The leader of the Indiana House said he plans to recuse himself from votes on a major gambling-related bill after a casino investor arranged a local government contract for his law firm.
Republican House Speaker Brian Bosma is working for the Vigo County Capital Improvement Board, which is among entities supporting the bill to allow a proposed Terre Haute casino, The Indianapolis Star reported.
The legislation, Senate Bill 552, which affects casinos and sports wagering in the state, was approved by the House earlier this week. The bill is slated to return to the Senate, where more amendments are expected before final passage.
Bosma told the House ethics committee he was first contacted about the work by Terre Haute businessman Greg Gibson, an investor in Spectacle Entertainment. The company wants to move one of Gary's two Lake Michigan casino licenses to Terre Haute and the other to a potentially more lucrative location along Interstate 80-94 in Gary.
Bosma said he has followed all House rules and denies the contract has influenced his actions as a lawmaker. Bosma recused himself from voting on the bill or presiding over the House when it considers the proposal, but he confirmed he met with Spectacle officials once earlier this year and has discussed the bill with other legislators.
"I've not advocated for or against any position on the bill," he said. "My only advice to those who were working on the bill was that it … needed to be a stand-alone bill.
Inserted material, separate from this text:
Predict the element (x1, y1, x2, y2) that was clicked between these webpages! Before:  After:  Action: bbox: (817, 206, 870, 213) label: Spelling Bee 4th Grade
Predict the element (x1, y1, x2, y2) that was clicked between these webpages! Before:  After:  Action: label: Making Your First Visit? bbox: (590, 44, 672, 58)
And if a county was going to receive the right to have gaming, they needed to have a referendum like everyone else."
The wide-ranging bill would allow the Gary casino moves after the owner paid a $50 million state fee, while also legalizing sports wagering and moving up when two central Indiana horse track casinos could offer table games with live dealers.
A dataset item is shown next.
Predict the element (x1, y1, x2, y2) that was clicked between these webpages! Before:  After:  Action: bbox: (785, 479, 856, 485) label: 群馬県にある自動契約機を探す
Julia Vaughn, policy director for the government accountability group Common Cause Indiana, said Bosma did the right thing by recusing himself. But she said his involvement behind the scenes and Gibson's role in arranging Bosma's contract are ethical red flags.
"It's quite coincidental that this one person that just happens to be so involved in this casino project, would be the one to bring the speaker on," she said. "That certainly makes this thing smell a lot more than if it had been someone not directly involved."
The Star previously reported that Spectacle CEO Rod Ratcliff treated Republican Gov. Eric Holcomb to two private jet flights as they traveled together last year for Republican Governors Association meetings in Colorado and Arizona.
The flights, valued at about $50,000 total, gave Ratcliff and his business partners hours of exclusive access to the governor. One of the flights came just a day before Ratcliff and Gibson announced in November the company's plans to buy the two casinos in Gary.
The Vigo County board hired Bosma in June, a few weeks after Gibson contacted Bosma directly about providing legal services, according to a letter Bosma wrote to legislative ethics officials. He is a partner at the Indianapolis law firm of Kroger Gardis & Regas, where he leads its government practice group and specializes in municipal law.
Meeting minutes show Bosma is handling the board work personally, attending monthly meetings and advising on contracts and property acquisition for a planned $32.5 million convention center project in Terre Haute. Gibson has since stepped down from the board to pursue a private hotel development in conjunction with the convention center.
Neither Gibson nor Spectacle's attorney returned messages seeking comment.
Bosma said he didn't immediately know how much he had been paid by the board, which didn't immediately provide the contract.